Tomato Soup with Ricotta Cheese and Basil

  • 2 tablespoons olive oil
  • 1 large onion, chopped
  • 4 cloves garlic, minced
  • coarse salt and fresh black pepper
  • 5-6 cups San Marzano tomatoes, diced, seeds removed
  • 1/2 teaspoon dried thyme
  • 1 + 1/2 cups vegetable or chicken broth
  • 2 heaping tablespoons fresh chopped basil, plus more for serving
  • 1/2 pound fresh ricotta cheese, for serving

  1. In a large, heavy-bottomed saucepan heat the oil over medium-low heat. Add onion and cook until tender. Add garlic and season well with salt and pepper, cook until fragrant.
  2. Add the tomatoes and thyme, turn heat up to medium and cook about 5 minutes, stirring often.
  3. Add broth and basil. Season again with salt and pepper. Bring to a simmer and cook 25 minutes.
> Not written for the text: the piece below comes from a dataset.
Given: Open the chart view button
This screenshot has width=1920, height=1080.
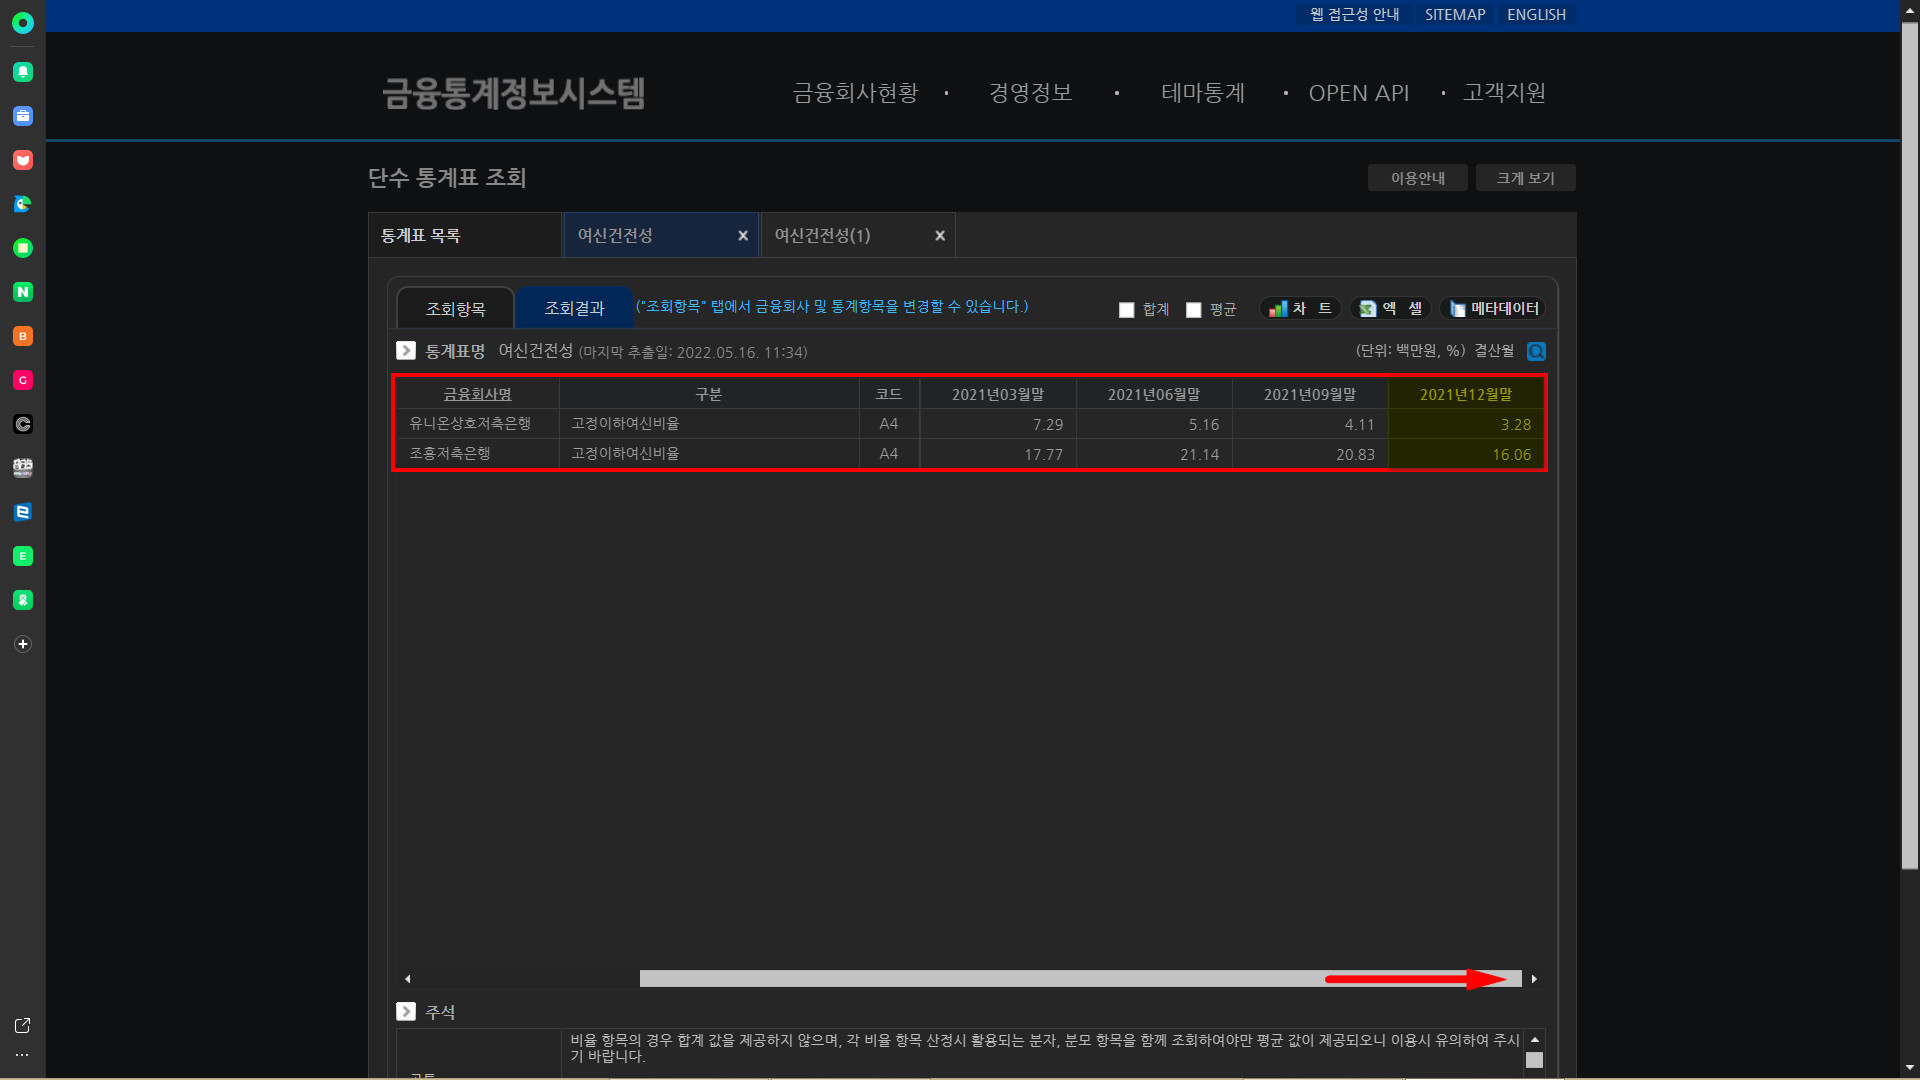Looking at the screenshot, I should pyautogui.click(x=1300, y=309).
  4. Puree with an immersion blender or carefully remove to a stand blender or food processor to puree until smooth (put a dish towel over the lid of the blender and hold down - the steam can blow the lid off).
  5. Return to pot and taste - season as needed.
  6. Serve with dollops of ricotta cheese and fresh basil.